I do agree with your premise - I remember "economics" in college (1964-65 as I remember).  It was all so muddled in my mind, never made above a "c."  In my nearly 40 years in the corporate world I don't recall ever using any of it.  In practice, if you learn something you can use the knowledge as power and do something about it.  For example, I learned early on that simply getting three bids on a project and taking the lowest one wasn't always the best idea.  You have to consider all factors besides price - delivery costs, reputation of supplier, engineering specs, ect.  You don't learn these things in school. Knowledge can be power if you actually do something about it.

Edit: How about "*Applied* knowledge *can *be power."


----------



## Smith (Jun 16, 2017)

Plasticweld said:


> Kyle very well written and laid out.  Captured me from the first paragraph and held me at every step of the way.  You presented the argument well and back it up with your opinions and examples.  Clean writing and some keen insight.

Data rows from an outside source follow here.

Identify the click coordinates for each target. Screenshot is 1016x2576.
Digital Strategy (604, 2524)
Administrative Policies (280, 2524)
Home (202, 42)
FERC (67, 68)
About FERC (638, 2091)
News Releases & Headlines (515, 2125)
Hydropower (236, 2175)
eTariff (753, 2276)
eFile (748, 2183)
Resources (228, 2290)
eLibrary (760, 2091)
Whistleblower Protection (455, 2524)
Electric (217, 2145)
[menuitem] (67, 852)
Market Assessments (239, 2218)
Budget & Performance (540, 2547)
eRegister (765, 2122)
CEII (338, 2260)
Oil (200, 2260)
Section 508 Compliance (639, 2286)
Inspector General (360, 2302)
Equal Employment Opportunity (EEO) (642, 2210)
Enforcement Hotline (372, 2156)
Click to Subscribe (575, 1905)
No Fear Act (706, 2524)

Hey Bob, thanks for reading. I'm very glad you liked it! And don't worry, I haven't forgotten to get back to your private message from a few weeks ago; just been very busy. 



midnightpoet said:


> I do agree with your premise - I remember "economics" in college (1964-65 as I remember).  It was all so muddled in my mind, never made above a "c."  In my nearly 40 years in the corporate world I don't recall ever using any of it.  In practice, if you learn something you can use the knowledge as power and do something about it.  For example, I learned early on that simply getting three bids on a project and taking the lowest one wasn't always the best idea.  You have to consider all factors besides price - delivery costs, reputation of supplier, engineering specs, ect.  You don't learn these things in school. Knowledge can be power if you actually do something about it.
> 
> Edit: How about "*Applied* knowledge *can *be power."

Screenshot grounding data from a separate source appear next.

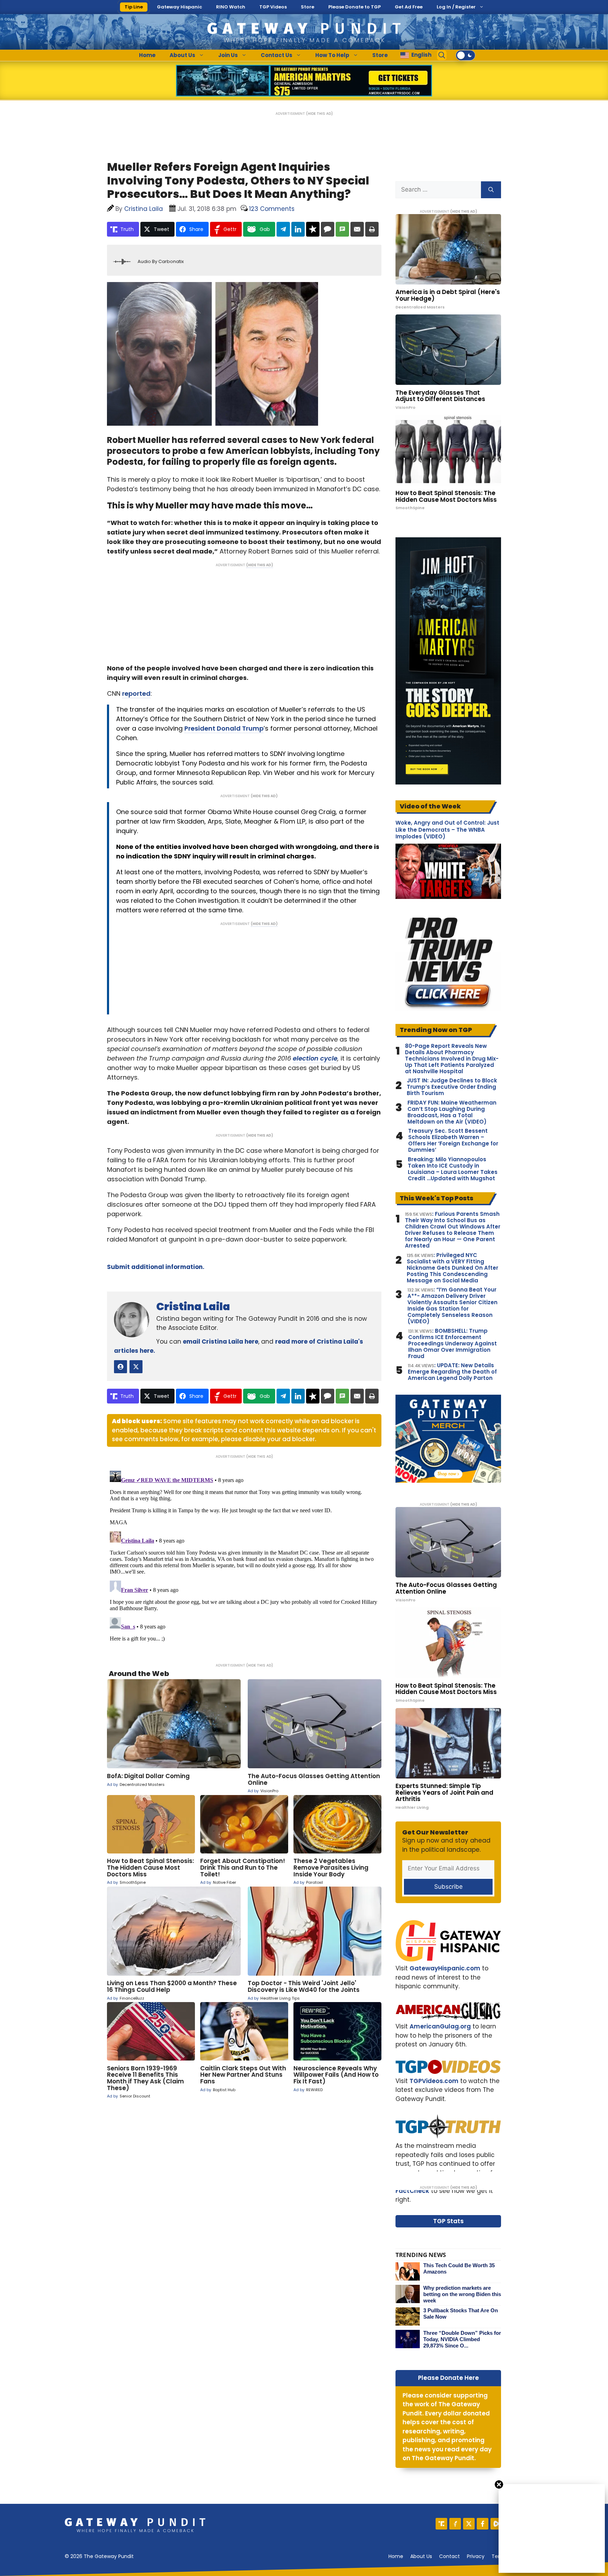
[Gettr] (455, 2524)
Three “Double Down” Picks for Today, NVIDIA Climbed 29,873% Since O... (462, 2339)
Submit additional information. (155, 1267)
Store (307, 7)
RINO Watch (230, 7)
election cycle (315, 1058)
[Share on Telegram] (283, 229)
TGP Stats (448, 2221)
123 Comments (271, 209)
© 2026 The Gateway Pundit (99, 2556)
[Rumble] (496, 2524)
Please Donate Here (448, 2378)
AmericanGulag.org (440, 2026)
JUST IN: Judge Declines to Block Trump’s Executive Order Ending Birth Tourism (452, 1086)
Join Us (228, 55)
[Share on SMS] (342, 229)
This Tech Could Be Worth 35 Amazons (459, 2268)
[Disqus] (244, 1556)
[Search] (491, 189)
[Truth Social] (441, 2524)
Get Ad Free (409, 7)
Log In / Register (456, 7)
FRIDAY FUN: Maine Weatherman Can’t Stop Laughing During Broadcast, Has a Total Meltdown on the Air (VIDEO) (451, 1112)
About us (421, 2556)
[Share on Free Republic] (312, 229)
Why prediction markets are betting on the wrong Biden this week (462, 2294)
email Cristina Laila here (220, 1341)
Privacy (475, 2556)
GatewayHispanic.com (445, 1968)
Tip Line (134, 7)
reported (136, 693)
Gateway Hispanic (179, 7)
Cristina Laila (193, 1306)
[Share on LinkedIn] (298, 229)
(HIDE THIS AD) (319, 113)
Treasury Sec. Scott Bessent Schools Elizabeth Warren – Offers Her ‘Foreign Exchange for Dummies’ (453, 1140)
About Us (182, 55)
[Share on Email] (357, 229)
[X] (469, 2524)
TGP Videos (273, 7)
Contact (449, 2556)
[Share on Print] (372, 229)
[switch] (465, 55)
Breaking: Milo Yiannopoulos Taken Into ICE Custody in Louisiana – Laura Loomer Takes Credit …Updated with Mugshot (453, 1169)
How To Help (332, 55)
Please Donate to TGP (354, 7)
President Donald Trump (224, 728)
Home (147, 55)
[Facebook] (482, 2524)
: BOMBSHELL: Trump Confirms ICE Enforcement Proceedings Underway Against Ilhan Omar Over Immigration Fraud (452, 1343)
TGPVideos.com (434, 2081)
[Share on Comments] (327, 229)
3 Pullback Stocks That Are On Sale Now (460, 2313)
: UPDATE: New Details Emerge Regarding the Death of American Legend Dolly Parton (452, 1371)
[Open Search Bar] (441, 55)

That tends to be how a lot of things go in our educational system. Memorizing trivia rather than actually *learning* which requires real-life application, as you said.

I'm happy that my piece got you to reflect and think back on your own experiences. It indicates that I'm making progress and writing something that's not only worthwhile for me, but also for those reading.


----------



## escorial (Jun 16, 2017)

Just good writing...cool


----------



## Smith (Jun 20, 2017)

Cheers esc! ;D


----------